§ **Passage shown**
++++++++++++++++++++
I really, deeply, personally believe the Neolithic Revolution is the worst thing we humans have imposed on ourselves. Thomas Jefferson's "Yeoman Farmer" should be the absolute height of technological advancement, and should be an occasional fluke that the rest of us hunter-gatherers run across, scratch our heads and go "really? this works for you? you like all this...stuff?"

Tyler Durden for Grand Chancellor and such. :mrgreen:

But everytime I mentally-masturbate my self down the road of a utopian bushmen existance, I hit the single lynchpin of...the bike. I can rationally argue that the only reason I need the personal "high" of my bike is because the rest of my existance is so unnatural; it would be a self-solving problem. But man, I REALLY like my bike, and I know most here feel the same.
++++++++++++++++++++
§ **Available data**
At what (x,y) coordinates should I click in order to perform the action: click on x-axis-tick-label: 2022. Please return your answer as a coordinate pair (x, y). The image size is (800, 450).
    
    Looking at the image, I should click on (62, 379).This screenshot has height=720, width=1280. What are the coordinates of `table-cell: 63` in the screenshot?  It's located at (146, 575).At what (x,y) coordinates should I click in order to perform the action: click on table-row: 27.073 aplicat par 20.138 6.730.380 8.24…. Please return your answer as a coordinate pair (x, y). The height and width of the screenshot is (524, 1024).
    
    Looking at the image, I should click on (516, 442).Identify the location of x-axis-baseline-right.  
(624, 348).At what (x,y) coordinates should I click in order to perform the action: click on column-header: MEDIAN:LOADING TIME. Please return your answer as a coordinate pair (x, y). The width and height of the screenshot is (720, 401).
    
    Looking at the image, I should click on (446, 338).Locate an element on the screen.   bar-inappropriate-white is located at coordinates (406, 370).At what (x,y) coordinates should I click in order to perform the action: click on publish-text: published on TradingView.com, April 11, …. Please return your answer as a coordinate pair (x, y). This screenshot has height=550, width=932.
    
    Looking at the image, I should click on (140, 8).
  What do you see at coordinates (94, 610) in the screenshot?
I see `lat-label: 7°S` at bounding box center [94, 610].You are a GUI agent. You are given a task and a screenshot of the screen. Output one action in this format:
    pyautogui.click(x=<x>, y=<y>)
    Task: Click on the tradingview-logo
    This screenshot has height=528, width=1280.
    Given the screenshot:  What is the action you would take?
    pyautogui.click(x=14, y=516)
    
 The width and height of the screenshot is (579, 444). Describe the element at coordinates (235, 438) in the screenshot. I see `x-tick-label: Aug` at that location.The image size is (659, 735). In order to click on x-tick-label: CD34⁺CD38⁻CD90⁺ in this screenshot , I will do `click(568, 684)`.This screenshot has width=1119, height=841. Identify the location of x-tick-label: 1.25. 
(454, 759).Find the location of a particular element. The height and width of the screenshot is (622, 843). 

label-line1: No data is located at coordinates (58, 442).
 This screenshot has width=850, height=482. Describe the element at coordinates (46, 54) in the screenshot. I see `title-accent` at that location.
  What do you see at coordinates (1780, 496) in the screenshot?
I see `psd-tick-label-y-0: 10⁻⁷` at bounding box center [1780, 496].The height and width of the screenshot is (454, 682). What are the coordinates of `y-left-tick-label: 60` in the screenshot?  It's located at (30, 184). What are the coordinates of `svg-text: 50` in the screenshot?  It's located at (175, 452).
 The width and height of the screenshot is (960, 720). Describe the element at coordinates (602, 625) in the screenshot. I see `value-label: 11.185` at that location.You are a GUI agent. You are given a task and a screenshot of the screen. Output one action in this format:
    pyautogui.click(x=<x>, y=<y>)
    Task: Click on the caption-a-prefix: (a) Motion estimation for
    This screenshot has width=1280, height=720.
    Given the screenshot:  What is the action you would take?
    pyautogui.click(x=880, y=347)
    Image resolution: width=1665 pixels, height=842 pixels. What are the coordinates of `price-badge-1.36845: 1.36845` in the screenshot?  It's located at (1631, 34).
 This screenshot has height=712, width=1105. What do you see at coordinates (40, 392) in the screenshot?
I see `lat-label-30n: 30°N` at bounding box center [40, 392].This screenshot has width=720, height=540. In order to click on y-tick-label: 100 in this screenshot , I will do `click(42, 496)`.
++++++++++++++++++++
§ **How to complete this task**
Extend the post about hunter-gatherer life and the bike, picking up after its last sentence. The entries have nothing to do with what comes next.

§ **Result for this task**
Of course, there's horses, a reasonable substitute, but I've personally never really liked horseback riding, but that's just me.

So I guess, as I'm asking above, could you ever trade your bike in for a horse, permanently?

-Rench


"I'm not a schemer..."

"Do you know why it's illegal to put gasoline in a glass container?" - Piccinni

piccini9
Everybody dies. It's a love story.

Post by piccini9 » Wed Dec 08, 2010 9:56 am

I like horses, I've never ridden one but I did learn to run a team of draft horses years ago.
Funny you should ask this today, I was just looking at local stables to see if I could pick up some part time work shoveling shit and grooming giant herbivores.
Really.

Image
Adding pink and unicorns makes everything better.
-roadmissile

Treatment may include things like riding motorcycles and crocheting… whatever it takes to counteract the deleterious effects of existence. - Rolly

User avatar
DerGolgo
Zaphod's Zeitgeist
Location: Potato

Post by DerGolgo » Wed Dec 08, 2010 10:07 am

A few more things you'd have to live without, besides the bike:

- analgesics
- antibiotics (you think just because you kill it in the woods it'll be guaranteed germ free? think again)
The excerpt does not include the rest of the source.